● Exercise requirements
Repeat each of the rows below verbatim, from the first through the last.

(Data entries)
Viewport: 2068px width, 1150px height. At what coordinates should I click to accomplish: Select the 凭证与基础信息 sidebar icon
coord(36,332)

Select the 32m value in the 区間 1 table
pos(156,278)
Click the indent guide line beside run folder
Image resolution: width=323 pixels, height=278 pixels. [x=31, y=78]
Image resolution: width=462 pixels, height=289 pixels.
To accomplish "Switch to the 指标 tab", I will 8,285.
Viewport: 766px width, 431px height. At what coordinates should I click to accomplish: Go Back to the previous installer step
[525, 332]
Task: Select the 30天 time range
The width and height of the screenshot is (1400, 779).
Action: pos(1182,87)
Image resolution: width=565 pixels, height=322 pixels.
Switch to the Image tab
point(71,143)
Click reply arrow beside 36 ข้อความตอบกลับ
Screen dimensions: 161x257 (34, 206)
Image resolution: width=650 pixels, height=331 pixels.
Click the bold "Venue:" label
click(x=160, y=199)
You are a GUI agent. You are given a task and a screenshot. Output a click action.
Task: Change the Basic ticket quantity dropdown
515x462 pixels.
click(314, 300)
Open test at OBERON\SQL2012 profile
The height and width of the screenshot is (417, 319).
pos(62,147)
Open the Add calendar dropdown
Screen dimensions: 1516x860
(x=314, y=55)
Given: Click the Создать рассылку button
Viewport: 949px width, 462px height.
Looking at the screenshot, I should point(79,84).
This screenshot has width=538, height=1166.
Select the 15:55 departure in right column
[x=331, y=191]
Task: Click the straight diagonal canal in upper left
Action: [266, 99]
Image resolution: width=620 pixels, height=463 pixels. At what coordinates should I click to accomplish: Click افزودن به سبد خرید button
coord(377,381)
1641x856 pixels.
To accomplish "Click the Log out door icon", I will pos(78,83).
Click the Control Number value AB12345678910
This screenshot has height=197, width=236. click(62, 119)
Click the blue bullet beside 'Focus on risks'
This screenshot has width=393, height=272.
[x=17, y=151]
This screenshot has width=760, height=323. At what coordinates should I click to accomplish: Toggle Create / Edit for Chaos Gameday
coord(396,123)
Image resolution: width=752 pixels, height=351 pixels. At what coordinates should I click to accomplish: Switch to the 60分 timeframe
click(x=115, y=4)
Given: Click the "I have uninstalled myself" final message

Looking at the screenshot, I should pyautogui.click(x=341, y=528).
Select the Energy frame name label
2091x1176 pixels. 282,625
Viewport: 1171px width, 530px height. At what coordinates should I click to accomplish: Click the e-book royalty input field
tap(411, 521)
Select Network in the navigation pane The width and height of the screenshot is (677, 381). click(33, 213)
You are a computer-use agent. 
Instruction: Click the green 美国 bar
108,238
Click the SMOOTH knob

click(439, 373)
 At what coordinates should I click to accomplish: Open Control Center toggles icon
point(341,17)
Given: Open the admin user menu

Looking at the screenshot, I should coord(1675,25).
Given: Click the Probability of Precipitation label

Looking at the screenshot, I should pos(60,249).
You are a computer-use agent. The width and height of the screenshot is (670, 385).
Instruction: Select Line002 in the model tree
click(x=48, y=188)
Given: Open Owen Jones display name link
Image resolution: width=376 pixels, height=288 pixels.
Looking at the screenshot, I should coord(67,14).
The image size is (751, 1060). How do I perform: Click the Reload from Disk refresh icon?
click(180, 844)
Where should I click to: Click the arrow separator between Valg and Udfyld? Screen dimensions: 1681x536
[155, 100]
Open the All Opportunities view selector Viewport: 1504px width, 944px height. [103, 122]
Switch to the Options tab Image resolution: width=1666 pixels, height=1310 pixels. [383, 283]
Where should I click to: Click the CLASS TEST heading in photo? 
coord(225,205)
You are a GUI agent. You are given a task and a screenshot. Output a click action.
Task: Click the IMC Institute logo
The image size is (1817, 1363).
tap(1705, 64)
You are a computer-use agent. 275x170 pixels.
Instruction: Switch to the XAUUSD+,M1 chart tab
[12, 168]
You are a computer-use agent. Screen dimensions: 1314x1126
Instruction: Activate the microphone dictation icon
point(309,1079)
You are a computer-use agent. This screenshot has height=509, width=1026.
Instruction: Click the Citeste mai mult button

● Result for this exercise
Viewport: 2068px width, 1150px height. At what coordinates should I click to accomplish: Select the 凭证与基础信息 sidebar icon
coord(36,332)

Select the 32m value in the 区間 1 table
pos(156,278)
Click the indent guide line beside run folder
Image resolution: width=323 pixels, height=278 pixels. [x=31, y=78]
Image resolution: width=462 pixels, height=289 pixels.
To accomplish "Switch to the 指标 tab", I will 8,285.
Viewport: 766px width, 431px height. At what coordinates should I click to accomplish: Go Back to the previous installer step
[525, 332]
Task: Select the 30天 time range
The width and height of the screenshot is (1400, 779).
Action: pos(1182,87)
Image resolution: width=565 pixels, height=322 pixels.
Switch to the Image tab
point(71,143)
Click reply arrow beside 36 ข้อความตอบกลับ
Screen dimensions: 161x257 (34, 206)
Image resolution: width=650 pixels, height=331 pixels.
Click the bold "Venue:" label
click(x=160, y=199)
You are a GUI agent. You are given a task and a screenshot. Output a click action.
Task: Change the Basic ticket quantity dropdown
515x462 pixels.
click(314, 300)
Open test at OBERON\SQL2012 profile
The height and width of the screenshot is (417, 319).
pos(62,147)
Open the Add calendar dropdown
Screen dimensions: 1516x860
(x=314, y=55)
Given: Click the Создать рассылку button
Viewport: 949px width, 462px height.
Looking at the screenshot, I should point(79,84).
This screenshot has width=538, height=1166.
Select the 15:55 departure in right column
[x=331, y=191]
Task: Click the straight diagonal canal in upper left
Action: [266, 99]
Image resolution: width=620 pixels, height=463 pixels. At what coordinates should I click to accomplish: Click افزودن به سبد خرید button
coord(377,381)
1641x856 pixels.
To accomplish "Click the Log out door icon", I will pos(78,83).
Click the Control Number value AB12345678910
This screenshot has height=197, width=236. click(62, 119)
Click the blue bullet beside 'Focus on risks'
This screenshot has width=393, height=272.
[x=17, y=151]
This screenshot has width=760, height=323. At what coordinates should I click to accomplish: Toggle Create / Edit for Chaos Gameday
coord(396,123)
Image resolution: width=752 pixels, height=351 pixels. At what coordinates should I click to accomplish: Switch to the 60分 timeframe
click(x=115, y=4)
Given: Click the "I have uninstalled myself" final message

Looking at the screenshot, I should pyautogui.click(x=341, y=528).
Select the Energy frame name label
2091x1176 pixels. 282,625
Viewport: 1171px width, 530px height. At what coordinates should I click to accomplish: Click the e-book royalty input field
tap(411, 521)
Select Network in the navigation pane The width and height of the screenshot is (677, 381). click(33, 213)
You are a computer-use agent. 
Instruction: Click the green 美国 bar
108,238
Click the SMOOTH knob

click(439, 373)
 At what coordinates should I click to accomplish: Open Control Center toggles icon
point(341,17)
Given: Open the admin user menu

Looking at the screenshot, I should coord(1675,25).
Given: Click the Probability of Precipitation label

Looking at the screenshot, I should pos(60,249).
You are a computer-use agent. The width and height of the screenshot is (670, 385).
Instruction: Select Line002 in the model tree
click(x=48, y=188)
Given: Open Owen Jones display name link
Image resolution: width=376 pixels, height=288 pixels.
Looking at the screenshot, I should coord(67,14).
The image size is (751, 1060). How do I perform: Click the Reload from Disk refresh icon?
click(180, 844)
Where should I click to: Click the arrow separator between Valg and Udfyld? Screen dimensions: 1681x536
[155, 100]
Open the All Opportunities view selector Viewport: 1504px width, 944px height. [103, 122]
Switch to the Options tab Image resolution: width=1666 pixels, height=1310 pixels. [383, 283]
Where should I click to: Click the CLASS TEST heading in photo? 
coord(225,205)
You are a GUI agent. You are given a task and a screenshot. Output a click action.
Task: Click the IMC Institute logo
The image size is (1817, 1363).
tap(1705, 64)
You are a computer-use agent. 275x170 pixels.
Instruction: Switch to the XAUUSD+,M1 chart tab
[12, 168]
You are a computer-use agent. Screen dimensions: 1314x1126
Instruction: Activate the microphone dictation icon
point(309,1079)
You are a computer-use agent. This screenshot has height=509, width=1026.
Instruction: Click the Citeste mai mult button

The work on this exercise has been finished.